Aminoglycoside resistance is well documented. There are a variety of resistance mechanisms employed by different pathogens. Enzymatic inhibition by gram-negative pathogens and Enterococcus sp. via aminoglycoside-modifying enzymes is achieved by modification of the aminoglycoside as it is transported across the cytoplasmic membrane. Alterations in the inner membrane porin channels by Pseudomonas aeruginosa decrease antimicrobial penetration to the site of activity within the bacterial cell. Some gram-negative organisms and Enterococcus sp. can alter the ribosomal target sites of the aminoglycosides to decrease binding, thereby decreasing antimicrobial activity.

Pharmacokinetics

Streptomycin can be administered intramuscularly or intravenously. Streptomycin distributes into extracellular fluid; therefore, peak serum concentrations may be lower in patients with a large volume of extracellular fluid. Generally, the volume of distribution is low (approximately 0.3 L/kg). The volume of distribution may be higher in patients with sepsis, fever, severe burns, congestive cardiac failure, and peritonitis, which may result in lower peak concentrations. Protein binding of streptomycin is negligible. After administration, streptomycin can be detected in sputum, peritoneal fluid, synovial fluid, and abscess fluid.
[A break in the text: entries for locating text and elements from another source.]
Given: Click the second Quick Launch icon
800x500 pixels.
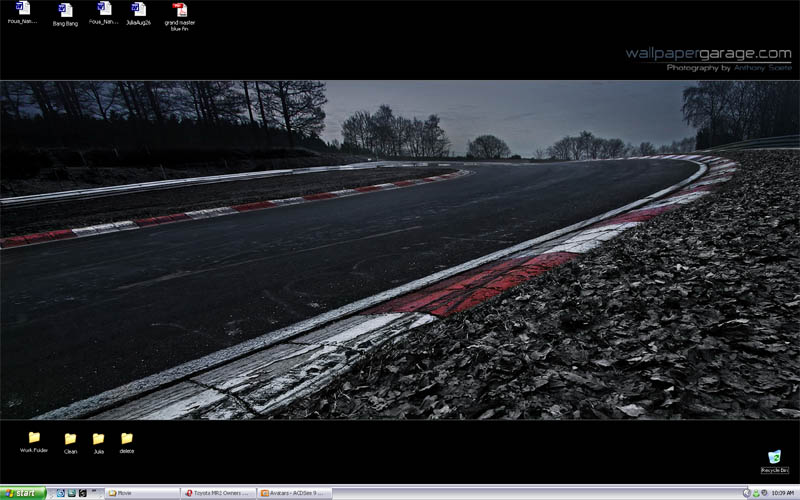Looking at the screenshot, I should [72, 493].
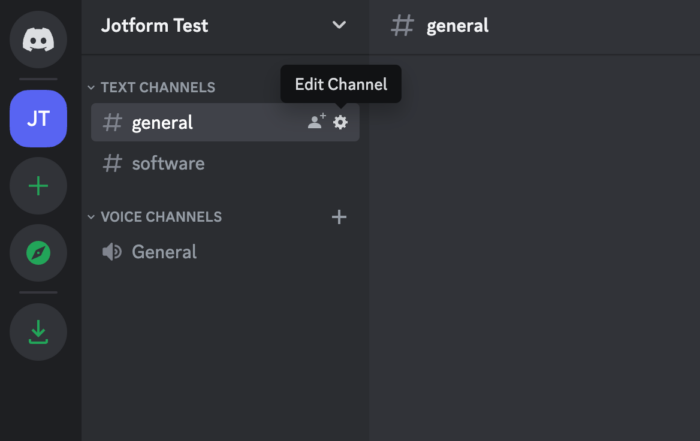The width and height of the screenshot is (700, 441).
Task: Select the general text channel
Action: 162,122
Significant amounts have been found in the pleural fluid and tuberculous cavities. Streptomycin passes through the placenta with serum concentrations in the cord blood similar to maternal concentrations. Small amounts are excreted in milk, saliva, and sweat. Streptomycin appears in low concentrations in the CSF and ocular tissues.
 
Streptomycin is not metabolized. Streptomycin is excreted by glomerular filtration; therefore, elimination half-life varies according to renal function. Febrile states may be associated with decreased serum concentrations and a shorter half-life. In severely burned patients, the half-life may also be decreased. In adults with normal renal function, the plasma elimination half-life of streptomycin is approximately 2 to 3 hours; however, there is considerable interpatient variation. Clearance is generally more rapid in pediatric patients. In adults with normal renal function, 29% to 89% of a single IM dose of the drug is excreted unaltered in urine within 24 hours.
 
Affected cytochrome P450 isoenzymes and drug transporters: none

Intravenous Route

In a small pharmacokinetic study comparing intravenous (n = 19) and intramuscular (n = 11) streptomycin regimens, equivalent doses of intravenous streptomycin produced modestly higher median Cmax concentrations (43.6 mcg/mL) than intramuscular doses (42.6 mcg/mL). As intravenous doses were increased, proportional increases in Cmax (p = 0.032) and AUC (p = 0.001) were seen. Linear kinetics was noted.

Intramuscular Route

Intramuscular absorption of streptomycin is variable. After a single intramuscular 1 g dose, peak streptomycin concentrations of about 25 to 50 mcg/mL are reached within 1 hour and diminish to about 50% after 5 to 6 hours. In neonates, peak plasma streptomycin concentrations of 29 mcg/mL occur within 2 hours after a single IM dose.

Pregnancy And Lactation
Pregnancy

Streptomycin can cause fetal harm when administered to a pregnant woman. Because streptomycin readily crosses the placental barrier, caution in use of the drug is important to prevent ototoxicity in the fetus. If streptomycin is used during pregnancy, or if the patient becomes pregnant while taking this drug, advise the patient of the potential hazard to the fetus.

Because of the potential for serious adverse reactions in nursing infants from streptomycin, consider discontinuing breast-feeding or streptomycin, taking into account the importance of the drug to the mother.[30007] However, previous American Academy of Pediatrics recommendations considered streptomycin to be usually compatible with breast-feeding.[27500] Aminoglycosides are generally excreted into breast milk in low concentrations. They are poorly absorbed from the gastrointestinal tract and are not likely to cause adverse events in nursing infants.[47299] Streptomycin breast milk concentrations range from 0.3 to 0.6 mcg/mL with a milk:plasma ratio of 0.12 to 1.[47299] Streptomycin can be used during breast-feeding.